Philip Ewell’s blog posts on race and music theory, however, have shown me new ways to think about this truism. The generalised understanding still works, but Ewell also draws attention to ways in which the construction of knowledge within a discipline is a means to accumulate, wield, and confer power within the institutions that curate and validate knowledge.
I explored one aspect of this a few years back when reflecting on why it is so difficult to get women and composers of colour into the canon of western art music. I noted how our confidence as well-educated musicians is constructed through familiarity with its canons, and thus how it feels when we are asked to do engage with something unfamiliar: profoundly disempowering.
When asked to include in the curriculum something of which you have no prior experience, you feel ignorant, ill-equipped, all at sea.
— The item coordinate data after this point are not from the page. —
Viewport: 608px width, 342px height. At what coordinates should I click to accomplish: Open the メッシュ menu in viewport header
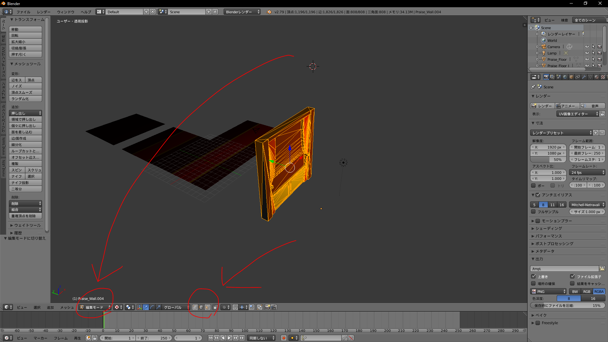click(x=67, y=307)
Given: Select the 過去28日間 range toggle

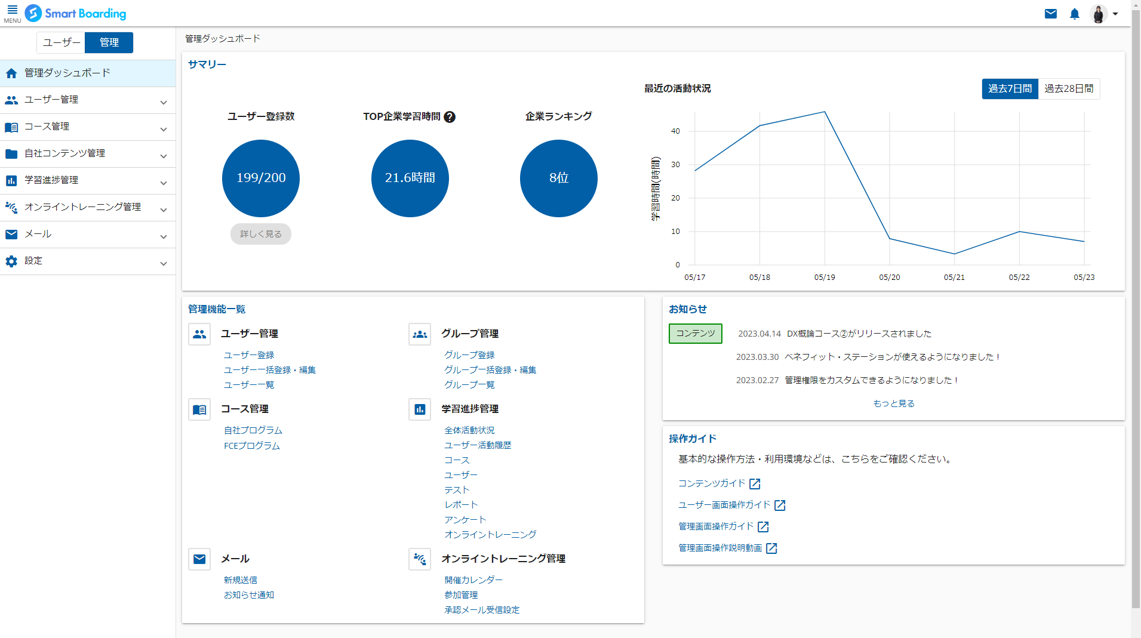Looking at the screenshot, I should click(x=1069, y=89).
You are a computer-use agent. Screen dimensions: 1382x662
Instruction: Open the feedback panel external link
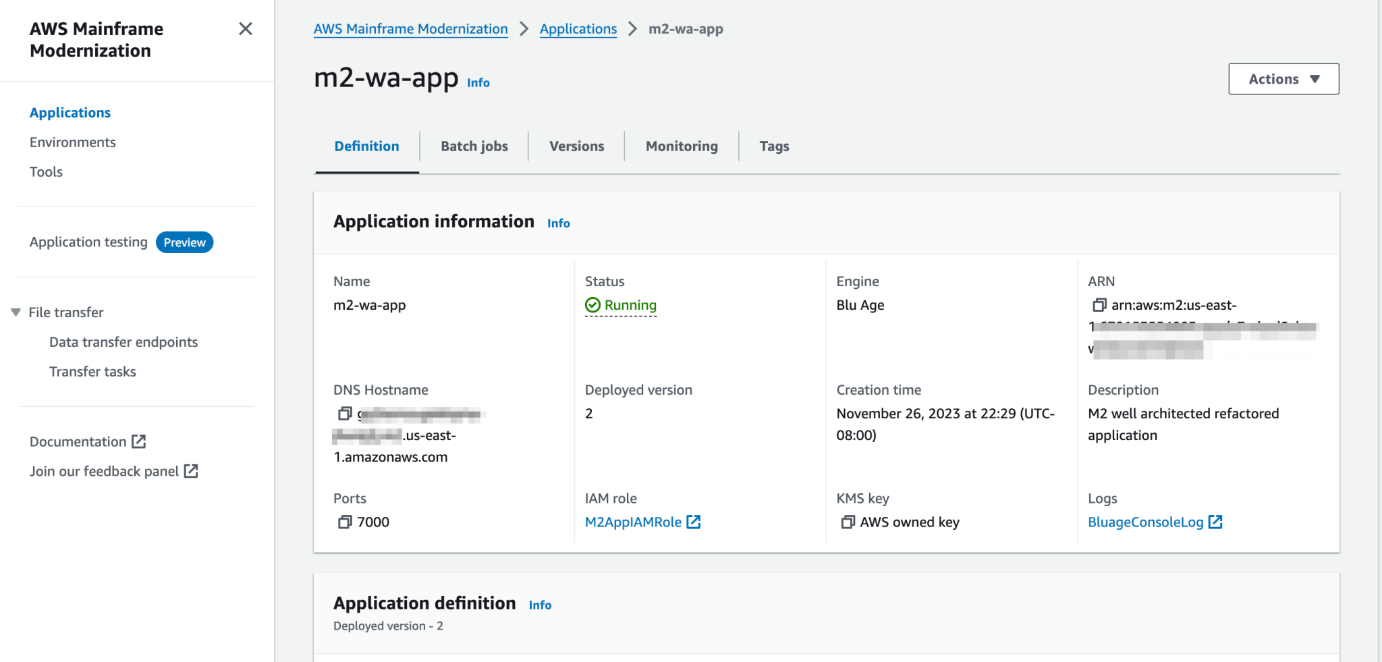(192, 471)
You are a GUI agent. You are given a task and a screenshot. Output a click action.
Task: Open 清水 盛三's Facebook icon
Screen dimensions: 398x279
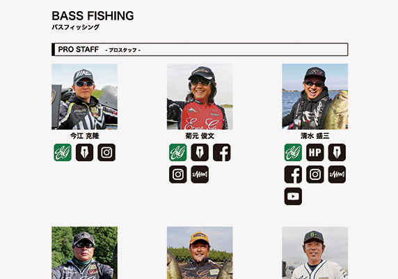pyautogui.click(x=293, y=174)
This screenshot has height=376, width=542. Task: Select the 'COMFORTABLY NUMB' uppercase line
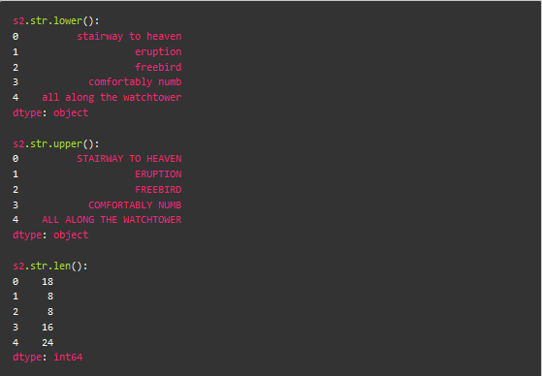pyautogui.click(x=135, y=204)
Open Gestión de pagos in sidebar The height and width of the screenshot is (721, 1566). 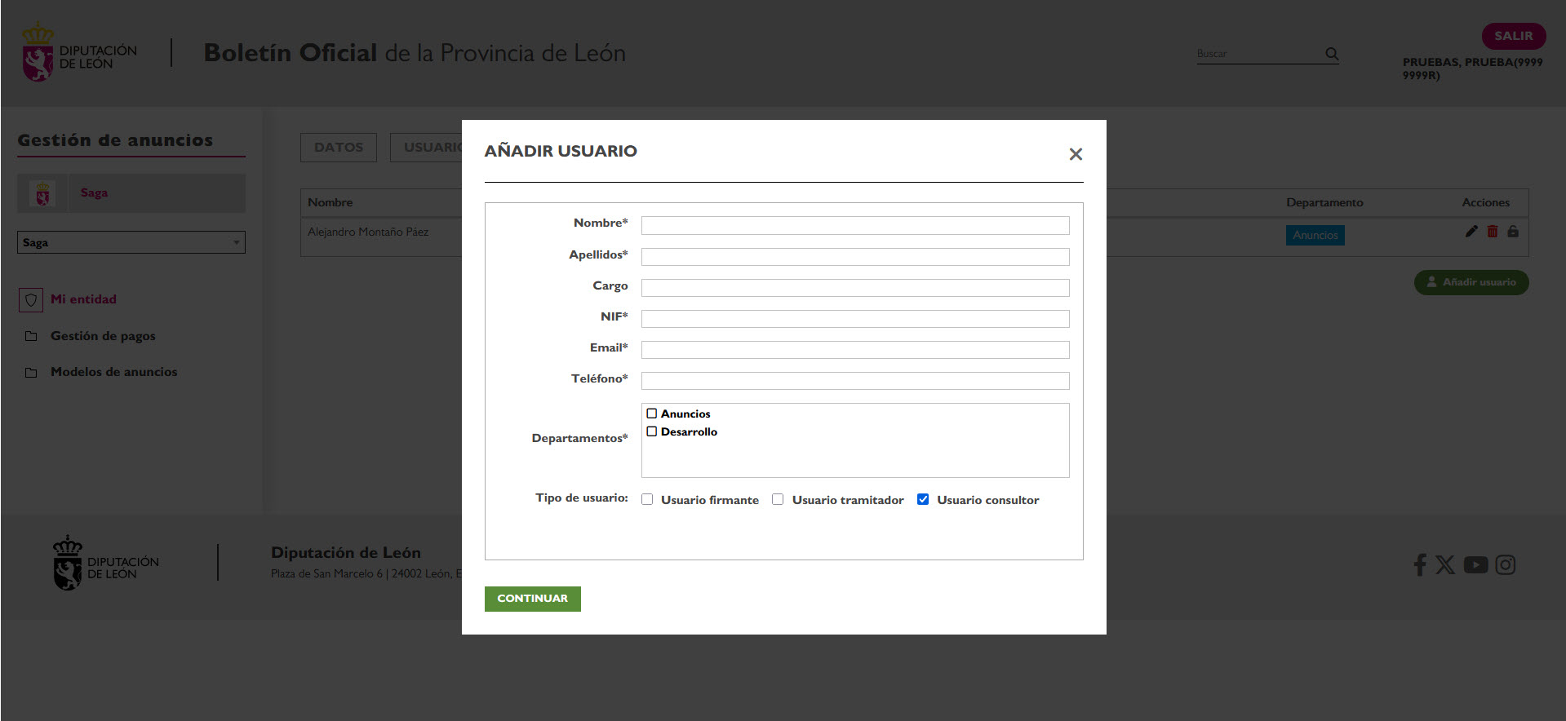[103, 336]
This is uncomfortable at the best of times; for those who are accustomed to projecting their power in the world through their knowledge, it directly threatens who they imagine themselves to be. Even if you recognise in principle the validity of including something in the curriculum, it is very hard to say, ‘Yes, but I don’t know anything about that.’
And once you’ve resolved to include things previously excluded from what counts as ‘knowledge’, you have two courses of action. You need to do some new learning and/or you need to employ people who know more than you do about them to help out. Note that this is and/or, not either/or – both need to happen, and both can seem threatening to those invested in the existing knowledge/power structure.
Another aspect of the relationship between knowledge and power came into focus while writing my recent post about bibliography: how the canonisation of a core literature acts as a mode of gatekeeping into a discipline. Unless you cite those already well established, you don’t get published in places that will allow you to build an academic career.
And this got me thinking about how canons – again both in repertoire and theoretical traditions – serve to construct hierarchies in the institutions that maintain them. The scholars who bow down at the altar of Beethoven, or of Schenker, who uphold their respective places in their cultural and academic pantheons, thereby seek to acquire status in the field conferred by that association. They come as Moses with tablets of stone to explicate the intentions of the genius they worship to the masses, and therefore to take a place of leadership.
In practical terms, this means that competition and jockeying for rank with the sub-discipline is fierce, particularly amongst the up-and-coming generation of scholars, and that they soothe their status anxieties by patronising anyone who is studying the music of people they regard as ‘lesser’ composers. I’ve noticed this most in Beethoven studies, as I wandered through that world during my PhD years, but you get similar behaviours in scholars of the other big-name ‘greats’. Indeed, one of the things that seemed to irritate my postgrad contemporaries doing orthodox musicology, when encountering those of us doing research that wasn’t primarily composer-centric, was that they couldn’t work out where we should sit in the discipline’s implicit pecking order.
The discourse of both traditional musicology and music theory has been so obsessed with demonstrating the ‘genius’ of its objects of study because that is how those who produce the discourse assert their own smarts. They’ll tell you they chose the field because they love the music, and that will be true, because the music is indeed lovable. But you can’t help noticing how the fields centring on the top-guns seem to attract more toxically power-hungry types than other areas of our discipline.
Anyway, these reflections bring into focus why the resistance to reconstituting the content of our discipline can be so fierce. Those who have become well-established in its current form are not merely being asked to share their advantages; dismantling the canons through which they have become established is actually an act of direct disempowerment, both personal and institutional.
I know it’s easy for me to be ruthless about this because I have stepped off the academic conveyor belt in which my career depends on my publications. But I do also understand the vertiginous feeling of teetering on the edge of whole swathes of knowledge that you not only don’t have, but hadn’t hitherto even noticed was available to be acquired.
But, you know, we can get over ourselves. We ask our students to exercise the courage to step out into the unknown. Maybe we could set a better example here.